→ **What is needed**
Through the end of the data below, output every line exactly, beginning with the line that contains "The image size is (768, 423).".

(Stored data)
Segment Open
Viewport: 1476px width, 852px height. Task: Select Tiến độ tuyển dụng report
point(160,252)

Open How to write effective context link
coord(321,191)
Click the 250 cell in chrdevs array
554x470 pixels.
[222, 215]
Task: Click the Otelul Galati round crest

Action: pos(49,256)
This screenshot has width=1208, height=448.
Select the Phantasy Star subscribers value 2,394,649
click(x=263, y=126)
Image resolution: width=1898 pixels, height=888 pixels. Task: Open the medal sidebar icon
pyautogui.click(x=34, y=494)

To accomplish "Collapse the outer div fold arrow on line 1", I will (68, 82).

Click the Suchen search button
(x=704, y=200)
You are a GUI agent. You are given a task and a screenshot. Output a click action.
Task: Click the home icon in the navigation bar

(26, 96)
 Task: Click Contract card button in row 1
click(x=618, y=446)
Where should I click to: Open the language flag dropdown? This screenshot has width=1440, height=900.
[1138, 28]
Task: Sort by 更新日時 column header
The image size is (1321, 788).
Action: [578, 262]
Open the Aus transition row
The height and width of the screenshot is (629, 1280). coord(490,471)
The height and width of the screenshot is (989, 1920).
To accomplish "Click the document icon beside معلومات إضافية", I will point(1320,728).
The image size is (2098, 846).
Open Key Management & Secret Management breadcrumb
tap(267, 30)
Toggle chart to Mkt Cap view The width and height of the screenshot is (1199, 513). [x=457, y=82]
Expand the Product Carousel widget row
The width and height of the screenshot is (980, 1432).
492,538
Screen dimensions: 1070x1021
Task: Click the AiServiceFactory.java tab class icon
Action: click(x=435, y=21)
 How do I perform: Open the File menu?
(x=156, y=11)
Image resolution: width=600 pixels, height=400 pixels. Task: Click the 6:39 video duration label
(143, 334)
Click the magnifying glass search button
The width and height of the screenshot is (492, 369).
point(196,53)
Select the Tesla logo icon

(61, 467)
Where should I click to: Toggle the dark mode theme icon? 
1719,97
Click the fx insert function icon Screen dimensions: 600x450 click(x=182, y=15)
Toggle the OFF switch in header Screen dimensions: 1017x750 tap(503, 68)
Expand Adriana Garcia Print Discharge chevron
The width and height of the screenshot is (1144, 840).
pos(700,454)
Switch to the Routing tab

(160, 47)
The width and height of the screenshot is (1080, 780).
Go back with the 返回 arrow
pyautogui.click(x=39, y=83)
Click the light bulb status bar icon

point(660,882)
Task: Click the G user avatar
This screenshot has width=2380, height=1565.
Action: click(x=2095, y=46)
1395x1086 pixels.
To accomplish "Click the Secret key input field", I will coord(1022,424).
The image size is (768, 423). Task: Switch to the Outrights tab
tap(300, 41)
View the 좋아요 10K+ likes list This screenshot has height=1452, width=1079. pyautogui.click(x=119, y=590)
Segment Closed
→ **The completed task**
The image size is (768, 423). Task: Switch to the Outrights tab
tap(300, 41)
View the 좋아요 10K+ likes list This screenshot has height=1452, width=1079. pyautogui.click(x=119, y=590)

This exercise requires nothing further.